Sunday, October 12, 2008

Election Oracle 2008




Prairie Topiary's Election Oracle is back!




I'll post detailed province-by-province predictions here on Monday afternoon after I take a glance at the last of Nanos's daily tracking polls.



This weekend's polls show the Conservatives recovering some of the points they lost to the Liberals in the past week. The Conservatives are still down significantly in Atlantic Canada and Quebec, while the NDP looks to be down a few points in BC. Nanos shows the NDP's numbers holding strong at 22% nationally, which is probably the highest they've been all campaign. I suspect that the NDP pretty much neutralized any strategic voting lure of the Liberals, though a decline in their numbers tomorrow might suggest otherwise.


Of course, accurate predictions require something more than just poll numbers. They have to include consideration of regional swings, the influence of "star" personalities and the added recognition factor that comes from being an incumbent, as well as the role of strong local organization and "top of mind" brand status (e.g., Greens are less "top of mind" and tend to worse than the polls suggest on election day, while the opposite is often the case for the Liberals).

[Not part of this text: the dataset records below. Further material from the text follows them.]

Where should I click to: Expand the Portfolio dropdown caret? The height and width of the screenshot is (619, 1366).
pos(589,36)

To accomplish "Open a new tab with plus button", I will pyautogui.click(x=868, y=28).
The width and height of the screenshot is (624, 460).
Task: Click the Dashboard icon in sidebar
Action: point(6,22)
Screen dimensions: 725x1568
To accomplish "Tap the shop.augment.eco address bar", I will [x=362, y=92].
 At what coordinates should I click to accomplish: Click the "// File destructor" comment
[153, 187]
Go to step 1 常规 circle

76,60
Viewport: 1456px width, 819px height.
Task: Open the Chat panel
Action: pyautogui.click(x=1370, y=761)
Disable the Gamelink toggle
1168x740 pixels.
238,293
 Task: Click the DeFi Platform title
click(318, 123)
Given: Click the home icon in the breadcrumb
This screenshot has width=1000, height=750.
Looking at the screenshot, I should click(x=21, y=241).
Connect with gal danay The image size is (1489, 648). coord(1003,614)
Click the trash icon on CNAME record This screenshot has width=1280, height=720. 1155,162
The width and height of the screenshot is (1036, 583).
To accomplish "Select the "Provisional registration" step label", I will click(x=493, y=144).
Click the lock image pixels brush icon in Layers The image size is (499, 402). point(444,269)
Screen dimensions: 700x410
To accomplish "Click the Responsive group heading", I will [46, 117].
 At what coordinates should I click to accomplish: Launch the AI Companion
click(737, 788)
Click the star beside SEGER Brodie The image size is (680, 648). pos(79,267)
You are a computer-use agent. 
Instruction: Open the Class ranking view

Anticipating last minute shifts in support can also be key.


I may yet change these numbers, but right now I'm predicting the following:


Conservative minority (141 seats)

Liberal Official Opposition (76 seats)

Bloc (49 seats)

NDP (40 seats)

Independent 2

Green 0


That's a notable increase in seats for the Conservatives and NDP at the expense of the Liberals. It's not inconceivable that the NDP could surpass its highest ever popular vote (20.4% in 1988) and seat count (it held 44 seats following a win in a 1989 byelection). Passing the Bloc to become the third largest party in the House might also be possible, but passing the Liberals is unlikely, as that could only come through a Liberal meltdown in Toronto and Atlantic Canada, two areas where Liberal numbers appear to have been strengthening in the last week.


Stay tuned for more details tomorrow.


Photo: A female bowl bearer or mboko from the Luba culture in the Congo. Traditionally, bowl bearers are used by royal diviners to predict the future.

2 comments:

Stimpson said...

Advance poll numbers indicate a low voter turnout. Back when I was involved in politics, low turnouts were good for the NDP (in Western Canada, at least) because of its ability to pull the vote on E-Day. I wonder if that's still true today.

Prairie Topiary said...

Interesting, but it makes sense. I wonder if that would be true in other parts of the country where the NDP has traditionally been weaker.

Media reports often describe higher voter turnout as helping the NDP, since those less likely to vote (e.g., students, low income voters) will often lean NDP. Maybe they have it wrong.